Muyej critique la gestion des ressources naturelles promue par l’administration Trump, qu’il qualifie de prédatrice dans les zones fragiles. Cette approche, dit-il, encourage chez certains alliés des pratiques assimilables au gangstérisme politique. Il estime que Washington sous-estime un changement de fond : le peuple congolais et ses élites ne sont plus disposés à accepter des rapports de force unilatéraux.
L’époque où les décisions stratégiques se prenaient sans consultation nationale est révolue. La RDC refuse désormais d’être traitée comme un simple réservoir de matières premières au service d’intérêts extérieurs, d’autant plus lorsque la classe dirigeante locale semble déconnectée des aspirations de la population.
L’analyse décrit une crise systémique profonde. La contestation de la légitimité du régime, l’insécurité persistante et la prédation organisée des ressources créent un climat de méfiance généralisée. Entre décisions prises au gré des circonstances et corruption institutionnalisée, le tissu social se fissure sous l’effet de la tribalisation et de l’appauvrissement massif.
Muyej dénonce aussi l’affaiblissement programmé des forces de défense et de sécurité, la manipulation de la jeunesse et les atteintes répétées aux libertés fondamentales. Pour lui, ces éléments dessinent une stratégie claire : consolider le pouvoir par des moyens autoritaires. Il évoque le cas du Katanga, sa province d’origine, qu’il décrit comme érigée en martyre par un pouvoir qui aurait fait de l’oppression un mode de gouvernance.
L’auteur ne rejette pas le principe du partenariat international. Il rappelle que la RDC a déjà su relancer son secteur minier grâce à des capitaux extérieurs, notamment en sortant la Gécamines de son marasme. Mais il pose une condition : toute négociation doit se faire dans une transparence absolue.
L’opacité, selon lui, trahit la faiblesse d’un système à bout de souffle et constitue un danger mortel pour la souveraineté. Or, la révision des contrats miniers est une pratique déjà ancrée dans la gouvernance du secteur.

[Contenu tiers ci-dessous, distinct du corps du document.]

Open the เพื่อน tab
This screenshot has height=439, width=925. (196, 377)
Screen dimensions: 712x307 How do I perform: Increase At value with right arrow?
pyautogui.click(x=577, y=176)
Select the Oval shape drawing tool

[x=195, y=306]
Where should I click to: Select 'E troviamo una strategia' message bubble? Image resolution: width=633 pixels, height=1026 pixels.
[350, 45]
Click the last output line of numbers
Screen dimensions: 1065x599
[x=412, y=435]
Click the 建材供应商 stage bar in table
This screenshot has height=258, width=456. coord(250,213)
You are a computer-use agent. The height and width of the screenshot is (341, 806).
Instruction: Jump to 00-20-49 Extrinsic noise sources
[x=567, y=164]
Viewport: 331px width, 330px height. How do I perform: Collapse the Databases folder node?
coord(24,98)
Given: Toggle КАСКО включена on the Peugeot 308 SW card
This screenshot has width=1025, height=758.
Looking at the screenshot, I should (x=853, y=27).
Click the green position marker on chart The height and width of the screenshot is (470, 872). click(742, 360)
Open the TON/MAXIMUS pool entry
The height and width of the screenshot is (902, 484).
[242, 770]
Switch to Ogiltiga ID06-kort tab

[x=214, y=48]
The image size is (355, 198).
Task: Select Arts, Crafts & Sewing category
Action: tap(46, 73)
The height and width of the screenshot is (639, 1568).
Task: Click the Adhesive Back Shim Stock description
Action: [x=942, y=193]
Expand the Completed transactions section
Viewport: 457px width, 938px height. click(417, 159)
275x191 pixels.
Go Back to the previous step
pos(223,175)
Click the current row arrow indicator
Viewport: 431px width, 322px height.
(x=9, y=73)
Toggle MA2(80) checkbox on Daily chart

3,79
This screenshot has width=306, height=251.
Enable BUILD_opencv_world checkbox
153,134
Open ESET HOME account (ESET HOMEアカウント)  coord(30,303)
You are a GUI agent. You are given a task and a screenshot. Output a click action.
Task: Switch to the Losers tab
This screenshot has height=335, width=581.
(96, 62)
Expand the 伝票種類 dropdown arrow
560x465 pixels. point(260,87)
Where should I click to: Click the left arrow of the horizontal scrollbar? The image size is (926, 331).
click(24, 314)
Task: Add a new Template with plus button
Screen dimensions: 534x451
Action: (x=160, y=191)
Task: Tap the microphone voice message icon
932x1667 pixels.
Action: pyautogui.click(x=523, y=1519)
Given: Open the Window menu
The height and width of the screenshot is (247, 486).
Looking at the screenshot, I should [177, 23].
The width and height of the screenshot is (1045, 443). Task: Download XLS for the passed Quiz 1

L’enjeu est donc de relever le niveau d’exigence pour que les accords servent l’intérêt public, et non des logiques d’accaparement.
Fidèle à son engagement patriotique, Muyej choisit de placer la vérité au-dessus de la culture du mensonge. Il dénonce la stratégie de division du régime, qui chercherait à transformer une population éprouvée par la misère et l’insécurité en une masse passive.
Il voit toutefois dans la frustration ambiante les prémices d’un réveil collectif. Le pouvoir, dit-il, montre des signes d’essoufflement, multipliant les attaques contre des figures morales et religieuses pour fracturer l’unité nationale. Il appelle les leaders religieux à rester fidèles à leur mission de paix et à résister aux tentatives d’instrumentalisation.
Aux leaders de l’opposition, il adresse un message direct : les provinces en détresse attendent un élan de solidarité pour briser la dynamique de division et ouvrir la voie à un nouveau départ. Rassembler, mobiliser et préserver le destin commun ne relèvent plus d’un choix politique, mais d’un devoir moral.
Pour Richard Muyej, la RDC est face à un choix décisif. La voie du simulacre mène à l’érosion de l’État et à la perte de souveraineté. Seule une politique fondée sur la vérité, la transparence et l’unité nationale peut permettre au pays de reprendre la main sur son avenir. Dans ce contexte, l’Accord de Washington ne doit pas devenir un prétexte pour réécrire les règles du jeu démocratique à huis clos.